Exercise brief: Please copy the following lines word for word, without changing anything.

Extracted entries:
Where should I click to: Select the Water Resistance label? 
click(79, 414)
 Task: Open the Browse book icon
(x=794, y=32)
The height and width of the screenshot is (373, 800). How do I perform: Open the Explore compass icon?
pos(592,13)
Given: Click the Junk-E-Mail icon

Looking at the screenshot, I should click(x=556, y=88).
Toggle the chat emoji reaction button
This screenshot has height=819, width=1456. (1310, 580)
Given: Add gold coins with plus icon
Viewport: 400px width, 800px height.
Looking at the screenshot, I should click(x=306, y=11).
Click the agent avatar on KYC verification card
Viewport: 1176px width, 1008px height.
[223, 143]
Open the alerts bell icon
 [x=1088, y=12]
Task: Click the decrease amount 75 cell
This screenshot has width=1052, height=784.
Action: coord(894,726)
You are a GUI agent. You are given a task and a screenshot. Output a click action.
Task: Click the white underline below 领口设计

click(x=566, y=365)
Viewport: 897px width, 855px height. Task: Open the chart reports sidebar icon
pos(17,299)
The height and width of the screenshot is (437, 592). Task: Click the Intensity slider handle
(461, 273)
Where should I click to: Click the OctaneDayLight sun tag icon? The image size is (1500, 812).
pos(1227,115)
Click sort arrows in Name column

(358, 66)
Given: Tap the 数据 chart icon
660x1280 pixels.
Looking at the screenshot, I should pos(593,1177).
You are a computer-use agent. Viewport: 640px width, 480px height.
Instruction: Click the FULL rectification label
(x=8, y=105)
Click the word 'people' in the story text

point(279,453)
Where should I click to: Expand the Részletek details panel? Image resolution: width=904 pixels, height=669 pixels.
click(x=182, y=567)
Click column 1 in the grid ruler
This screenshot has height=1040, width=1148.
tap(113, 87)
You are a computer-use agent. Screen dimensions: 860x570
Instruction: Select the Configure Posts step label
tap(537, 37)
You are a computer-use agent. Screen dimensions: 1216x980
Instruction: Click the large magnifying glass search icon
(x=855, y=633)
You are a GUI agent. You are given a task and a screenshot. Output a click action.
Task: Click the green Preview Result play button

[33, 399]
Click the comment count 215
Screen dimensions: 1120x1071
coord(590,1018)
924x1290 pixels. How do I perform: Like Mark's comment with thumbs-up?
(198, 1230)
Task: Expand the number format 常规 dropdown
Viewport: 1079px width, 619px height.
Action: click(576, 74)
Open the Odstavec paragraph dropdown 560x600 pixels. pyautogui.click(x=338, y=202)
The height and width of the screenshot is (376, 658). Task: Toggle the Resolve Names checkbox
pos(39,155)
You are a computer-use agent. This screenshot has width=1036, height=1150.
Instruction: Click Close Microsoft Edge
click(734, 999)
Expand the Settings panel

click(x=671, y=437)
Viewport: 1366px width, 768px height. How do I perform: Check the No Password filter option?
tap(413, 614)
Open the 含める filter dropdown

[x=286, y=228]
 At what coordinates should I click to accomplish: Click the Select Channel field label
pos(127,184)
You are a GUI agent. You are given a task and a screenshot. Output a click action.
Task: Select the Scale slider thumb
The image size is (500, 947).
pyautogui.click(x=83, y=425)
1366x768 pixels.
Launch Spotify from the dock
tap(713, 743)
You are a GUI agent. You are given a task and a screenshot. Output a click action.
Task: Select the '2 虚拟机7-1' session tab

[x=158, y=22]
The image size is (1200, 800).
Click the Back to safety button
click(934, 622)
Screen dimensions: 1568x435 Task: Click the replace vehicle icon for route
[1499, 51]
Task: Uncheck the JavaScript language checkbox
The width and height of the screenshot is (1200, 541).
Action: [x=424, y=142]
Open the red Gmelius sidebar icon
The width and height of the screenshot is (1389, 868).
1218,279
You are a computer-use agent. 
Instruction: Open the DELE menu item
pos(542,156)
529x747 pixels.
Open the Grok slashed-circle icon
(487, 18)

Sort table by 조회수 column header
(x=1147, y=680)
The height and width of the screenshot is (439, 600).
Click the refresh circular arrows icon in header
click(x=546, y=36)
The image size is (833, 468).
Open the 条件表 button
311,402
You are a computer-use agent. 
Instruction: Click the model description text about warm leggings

Answer for this exercise:
Where should I click to: Select the Water Resistance label? 
click(79, 414)
 Task: Open the Browse book icon
(x=794, y=32)
The height and width of the screenshot is (373, 800). How do I perform: Open the Explore compass icon?
pos(592,13)
Given: Click the Junk-E-Mail icon

Looking at the screenshot, I should click(x=556, y=88).
Toggle the chat emoji reaction button
This screenshot has height=819, width=1456. (1310, 580)
Given: Add gold coins with plus icon
Viewport: 400px width, 800px height.
Looking at the screenshot, I should click(x=306, y=11).
Click the agent avatar on KYC verification card
Viewport: 1176px width, 1008px height.
[223, 143]
Open the alerts bell icon
 [x=1088, y=12]
Task: Click the decrease amount 75 cell
This screenshot has width=1052, height=784.
Action: coord(894,726)
You are a GUI agent. You are given a task and a screenshot. Output a click action.
Task: Click the white underline below 领口设计

click(x=566, y=365)
Viewport: 897px width, 855px height. Task: Open the chart reports sidebar icon
pos(17,299)
The height and width of the screenshot is (437, 592). Task: Click the Intensity slider handle
(461, 273)
Where should I click to: Click the OctaneDayLight sun tag icon? The image size is (1500, 812).
pos(1227,115)
Click sort arrows in Name column

(358, 66)
Given: Tap the 数据 chart icon
660x1280 pixels.
Looking at the screenshot, I should pos(593,1177).
You are a computer-use agent. Viewport: 640px width, 480px height.
Instruction: Click the FULL rectification label
(x=8, y=105)
Click the word 'people' in the story text

point(279,453)
Where should I click to: Expand the Részletek details panel? Image resolution: width=904 pixels, height=669 pixels.
click(x=182, y=567)
Click column 1 in the grid ruler
This screenshot has height=1040, width=1148.
tap(113, 87)
You are a computer-use agent. Screen dimensions: 860x570
Instruction: Select the Configure Posts step label
tap(537, 37)
You are a computer-use agent. Screen dimensions: 1216x980
Instruction: Click the large magnifying glass search icon
(x=855, y=633)
You are a GUI agent. You are given a task and a screenshot. Output a click action.
Task: Click the green Preview Result play button

[33, 399]
Click the comment count 215
Screen dimensions: 1120x1071
coord(590,1018)
924x1290 pixels. How do I perform: Like Mark's comment with thumbs-up?
(198, 1230)
Task: Expand the number format 常规 dropdown
Viewport: 1079px width, 619px height.
Action: click(576, 74)
Open the Odstavec paragraph dropdown 560x600 pixels. pyautogui.click(x=338, y=202)
The height and width of the screenshot is (376, 658). Task: Toggle the Resolve Names checkbox
pos(39,155)
You are a computer-use agent. This screenshot has width=1036, height=1150.
Instruction: Click Close Microsoft Edge
click(734, 999)
Expand the Settings panel

click(x=671, y=437)
Viewport: 1366px width, 768px height. How do I perform: Check the No Password filter option?
tap(413, 614)
Open the 含める filter dropdown

[x=286, y=228]
 At what coordinates should I click to accomplish: Click the Select Channel field label
pos(127,184)
You are a GUI agent. You are given a task and a screenshot. Output a click action.
Task: Select the Scale slider thumb
The image size is (500, 947).
pyautogui.click(x=83, y=425)
1366x768 pixels.
Launch Spotify from the dock
tap(713, 743)
You are a GUI agent. You are given a task and a screenshot. Output a click action.
Task: Select the '2 虚拟机7-1' session tab

[x=158, y=22]
The image size is (1200, 800).
Click the Back to safety button
click(934, 622)
Screen dimensions: 1568x435 Task: Click the replace vehicle icon for route
[1499, 51]
Task: Uncheck the JavaScript language checkbox
The width and height of the screenshot is (1200, 541).
Action: [x=424, y=142]
Open the red Gmelius sidebar icon
The width and height of the screenshot is (1389, 868).
1218,279
You are a computer-use agent. 
Instruction: Open the DELE menu item
pos(542,156)
529x747 pixels.
Open the Grok slashed-circle icon
(487, 18)

Sort table by 조회수 column header
(x=1147, y=680)
The height and width of the screenshot is (439, 600).
Click the refresh circular arrows icon in header
click(x=546, y=36)
The image size is (833, 468).
Open the 条件表 button
311,402
You are a computer-use agent. 
Instruction: Click the model description text about warm leggings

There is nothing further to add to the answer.